Cannes 2024 review: Three Kilometres to the End of the World (Emanuel Pârvu)

“A lackluster entry into the genre and a film that will likely be forgotten once life on the Croisette returns to normal.”

Roughly a quarter century into the Romanian New Wave the names have changed (somewhat), but not so the themes. Corruption, bigotry, prejudice, and religious superstition are all still the staple of this genre of realist, minimalist cinema, so it is no surprise to find these represented in Emanuel Pârvu’s Three Kilometres to the End of the World, a drama centered around a violent incident that threatens to tear apart the fabric of a small village on the banks of the Danube. Pârvu exposes the narrow-mindedness of the townsfolk in the wake of this incident, and it’s the dynamic between characters that is the draw, as the resolution of the incident is fairly predictable. It’s all about the journey in this small drama that is impeccably filmed but feels like we have seen it all before, and is lacking in the depth of its examination of human behavior.

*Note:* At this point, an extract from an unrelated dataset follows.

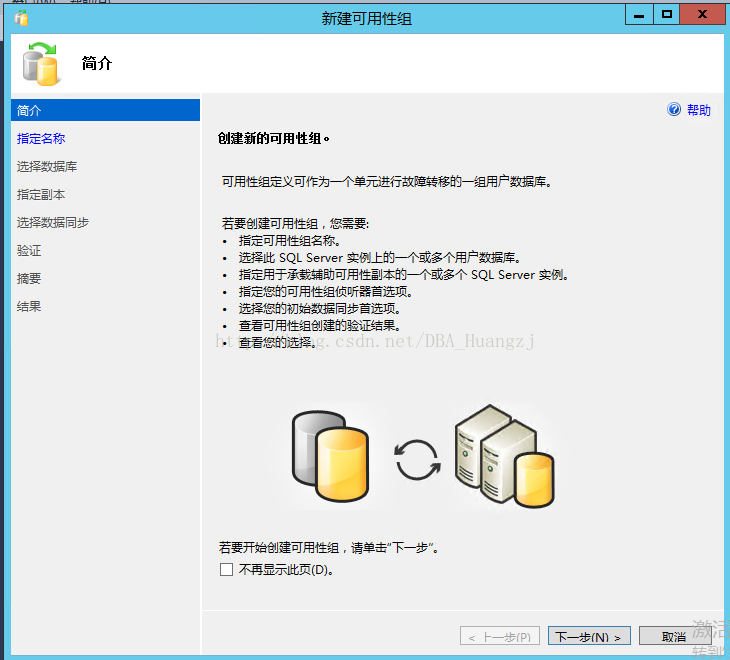Click the disabled 上一步(P) back button
The image size is (730, 660).
[500, 636]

When Adi (Ciprian Chiujdea) returns home late, his father (Bogdan Dumitrache) is understandably worried. That worry proves substantiated when he confronts the boy and finds his son with a swollen face and bruised body. Wanting to get to the bottom of the attack, he turns to the local police chief (Valeriu Andriuta). There are witnesses, though reluctant to talk and unwilling to put a statement to paper, and suspicion soon falls on the sons of the local bigwig. This makes the investigation a delicate one, with both police and the father of the perpetrators wanting to sweep things under the rug. Once the motive becomes clear, the scales weigh in the direction of those wanting the whole incident to go away; it turns out Adi was seen kissing a male tourist, an absolute faux pas in the ignorant Romanian backwaters. While his parents call on a local priest to perform a forced exorcism, the police are trying to fend off a child services inspector sent to investigate the case.

When Cristian Mungiu’s R.M.N. premiered in Competition in 2022 there was some criticism that the immigrant drama, set in a similarly prejudiced town, focused on everything but the immigrants at the heart of the community’s conflicts. Already Pârvu’s film is getting some of the same accusations leveled against it. Unfairly so, as Adi’s side of the story – a young, gay man who wants to escape the suffocating small-town life to find a more liberated life in the capital – could be an interesting one but is not the subject of the film. The homophobic attack is the catalyst, a jumping-off point for Pârvu to examine the dynamics of the town’s bigotry. Adi could have just as well been an immigrant, an atheist, or anything else that falls outside the norm in the Romanian countryside.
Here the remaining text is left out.